### Given problem:
Recast each line of the material below as a row in a Markdown table with the columns Row and Line, numbering rows in order and skipping blank lines.

(Text and item location entries)
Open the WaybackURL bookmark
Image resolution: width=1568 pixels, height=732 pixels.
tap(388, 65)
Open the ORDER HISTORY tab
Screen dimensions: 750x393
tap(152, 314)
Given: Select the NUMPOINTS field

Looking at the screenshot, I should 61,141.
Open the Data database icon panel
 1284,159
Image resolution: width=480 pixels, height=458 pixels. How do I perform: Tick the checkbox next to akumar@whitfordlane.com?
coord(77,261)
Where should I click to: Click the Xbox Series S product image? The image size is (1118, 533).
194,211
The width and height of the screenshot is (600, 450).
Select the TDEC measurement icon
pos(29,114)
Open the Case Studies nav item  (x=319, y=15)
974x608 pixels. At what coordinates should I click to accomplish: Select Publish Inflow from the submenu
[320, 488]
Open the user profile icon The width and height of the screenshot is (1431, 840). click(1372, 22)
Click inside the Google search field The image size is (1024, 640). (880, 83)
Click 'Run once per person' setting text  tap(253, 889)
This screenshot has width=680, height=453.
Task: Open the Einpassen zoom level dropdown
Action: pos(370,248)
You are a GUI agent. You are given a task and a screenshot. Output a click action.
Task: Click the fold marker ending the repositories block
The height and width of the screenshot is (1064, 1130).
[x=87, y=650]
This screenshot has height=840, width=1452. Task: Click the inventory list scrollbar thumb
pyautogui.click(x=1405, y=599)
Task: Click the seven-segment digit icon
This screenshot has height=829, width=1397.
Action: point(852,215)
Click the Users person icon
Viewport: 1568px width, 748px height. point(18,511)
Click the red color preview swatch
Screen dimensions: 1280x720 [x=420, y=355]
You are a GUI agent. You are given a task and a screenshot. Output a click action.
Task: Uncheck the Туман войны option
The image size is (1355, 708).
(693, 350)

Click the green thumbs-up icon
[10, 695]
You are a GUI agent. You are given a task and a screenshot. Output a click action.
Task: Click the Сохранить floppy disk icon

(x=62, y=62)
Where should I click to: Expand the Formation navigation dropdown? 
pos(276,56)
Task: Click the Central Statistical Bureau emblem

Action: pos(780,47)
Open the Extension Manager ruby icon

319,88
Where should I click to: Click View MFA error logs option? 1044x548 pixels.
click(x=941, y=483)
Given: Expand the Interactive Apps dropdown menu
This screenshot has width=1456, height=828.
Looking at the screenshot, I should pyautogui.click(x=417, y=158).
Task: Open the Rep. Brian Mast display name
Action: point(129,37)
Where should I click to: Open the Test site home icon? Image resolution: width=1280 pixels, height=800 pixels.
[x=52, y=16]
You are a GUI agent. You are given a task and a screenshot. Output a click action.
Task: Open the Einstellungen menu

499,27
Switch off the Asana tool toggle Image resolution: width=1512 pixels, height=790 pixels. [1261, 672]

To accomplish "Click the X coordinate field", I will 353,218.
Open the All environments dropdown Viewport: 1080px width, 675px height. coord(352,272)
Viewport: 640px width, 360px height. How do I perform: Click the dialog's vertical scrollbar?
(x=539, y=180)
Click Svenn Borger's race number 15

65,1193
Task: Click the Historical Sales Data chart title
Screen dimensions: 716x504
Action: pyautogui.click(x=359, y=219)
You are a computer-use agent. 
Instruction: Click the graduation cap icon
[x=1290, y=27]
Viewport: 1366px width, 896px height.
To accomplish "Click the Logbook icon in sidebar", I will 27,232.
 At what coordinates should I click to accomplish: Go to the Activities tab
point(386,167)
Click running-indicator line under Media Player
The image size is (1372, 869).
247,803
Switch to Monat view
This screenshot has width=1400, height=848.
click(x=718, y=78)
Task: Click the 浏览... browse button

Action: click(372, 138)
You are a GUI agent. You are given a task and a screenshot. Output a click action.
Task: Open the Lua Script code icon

### Answer to the exercise:
| Row | Line |
|---|---|
| 1 | Open the WaybackURL bookmark |
| 2 | Image resolution: width=1568 pixels, height=732 pixels. |
| 3 | tap(388, 65) |
| 4 | Open the ORDER HISTORY tab |
| 5 | Screen dimensions: 750x393 |
| 6 | tap(152, 314) |
| 7 | Given: Select the NUMPOINTS field |
| 8 | Looking at the screenshot, I should 61,141. |
| 9 | Open the Data database icon panel |
| 10 |  1284,159 |
| 11 | Image resolution: width=480 pixels, height=458 pixels. How do I perform: Tick the checkbox next to akumar@whitfordlane.com? |
| 12 | coord(77,261) |
| 13 | Where should I click to: Click the Xbox Series S product image? The image size is (1118, 533). |
| 14 | 194,211 |
| 15 | The width and height of the screenshot is (600, 450). |
| 16 | Select the TDEC measurement icon |
| 17 | pos(29,114) |
| 18 | Open the Case Studies nav item  (x=319, y=15) |
| 19 | 974x608 pixels. At what coordinates should I click to accomplish: Select Publish Inflow from the submenu |
| 20 | [320, 488] |
| 21 | Open the user profile icon The width and height of the screenshot is (1431, 840). click(1372, 22) |
| 22 | Click inside the Google search field The image size is (1024, 640). (880, 83) |
| 23 | Click 'Run once per person' setting text  tap(253, 889) |
| 24 | This screenshot has width=680, height=453. |
| 25 | Task: Open the Einpassen zoom level dropdown |
| 26 | Action: pos(370,248) |
| 27 | You are a GUI agent. You are given a task and a screenshot. Output a click action. |
| 28 | Task: Click the fold marker ending the repositories block |
| 29 | The height and width of the screenshot is (1064, 1130). |
| 30 | [x=87, y=650] |
| 31 | This screenshot has height=840, width=1452. Task: Click the inventory list scrollbar thumb |
| 32 | pyautogui.click(x=1405, y=599) |
| 33 | Task: Click the seven-segment digit icon |
| 34 | This screenshot has height=829, width=1397. |
| 35 | Action: point(852,215) |
| 36 | Click the Users person icon |
| 37 | Viewport: 1568px width, 748px height. point(18,511) |
| 38 | Click the red color preview swatch |
| 39 | Screen dimensions: 1280x720 [x=420, y=355] |
| 40 | You are a GUI agent. You are given a task and a screenshot. Output a click action. |
| 41 | Task: Uncheck the Туман войны option |
| 42 | The image size is (1355, 708). |
| 43 | (693, 350) |
| 44 | Click the green thumbs-up icon |
| 45 | [10, 695] |
| 46 | You are a GUI agent. You are given a task and a screenshot. Output a click action. |
| 47 | Task: Click the Сохранить floppy disk icon |
| 48 | (x=62, y=62) |
| 49 | Where should I click to: Expand the Formation navigation dropdown?  |
| 50 | pos(276,56) |
| 51 | Task: Click the Central Statistical Bureau emblem |
| 52 | Action: pos(780,47) |
| 53 | Open the Extension Manager ruby icon |
| 54 | 319,88 |
| 55 | Where should I click to: Click View MFA error logs option? 1044x548 pixels. |
| 56 | click(x=941, y=483) |
| 57 | Given: Expand the Interactive Apps dropdown menu |
| 58 | This screenshot has width=1456, height=828. |
| 59 | Looking at the screenshot, I should pyautogui.click(x=417, y=158). |
| 60 | Task: Open the Rep. Brian Mast display name |
| 61 | Action: point(129,37) |
| 62 | Where should I click to: Open the Test site home icon? Image resolution: width=1280 pixels, height=800 pixels. |
| 63 | [x=52, y=16] |
| 64 | You are a GUI agent. You are given a task and a screenshot. Output a click action. |
| 65 | Task: Open the Einstellungen menu |
| 66 | 499,27 |
| 67 | Switch off the Asana tool toggle Image resolution: width=1512 pixels, height=790 pixels. [1261, 672] |
| 68 | To accomplish "Click the X coordinate field", I will 353,218. |
| 69 | Open the All environments dropdown Viewport: 1080px width, 675px height. coord(352,272) |
| 70 | Viewport: 640px width, 360px height. How do I perform: Click the dialog's vertical scrollbar? |
| 71 | (x=539, y=180) |
| 72 | Click Svenn Borger's race number 15 |
| 73 | 65,1193 |
| 74 | Task: Click the Historical Sales Data chart title |
| 75 | Screen dimensions: 716x504 |
| 76 | Action: pyautogui.click(x=359, y=219) |
| 77 | You are a computer-use agent.  |
| 78 | Instruction: Click the graduation cap icon |
| 79 | [x=1290, y=27] |
| 80 | Viewport: 1366px width, 896px height. |
| 81 | To accomplish "Click the Logbook icon in sidebar", I will 27,232. |
| 82 |  At what coordinates should I click to accomplish: Go to the Activities tab |
| 83 | point(386,167) |
| 84 | Click running-indicator line under Media Player |
| 85 | The image size is (1372, 869). |
| 86 | 247,803 |
| 87 | Switch to Monat view |
| 88 | This screenshot has width=1400, height=848. |
| 89 | click(x=718, y=78) |
| 90 | Task: Click the 浏览... browse button |
| 91 | Action: click(372, 138) |
| 92 | You are a GUI agent. You are given a task and a screenshot. Output a click action. |
| 93 | Task: Open the Lua Script code icon |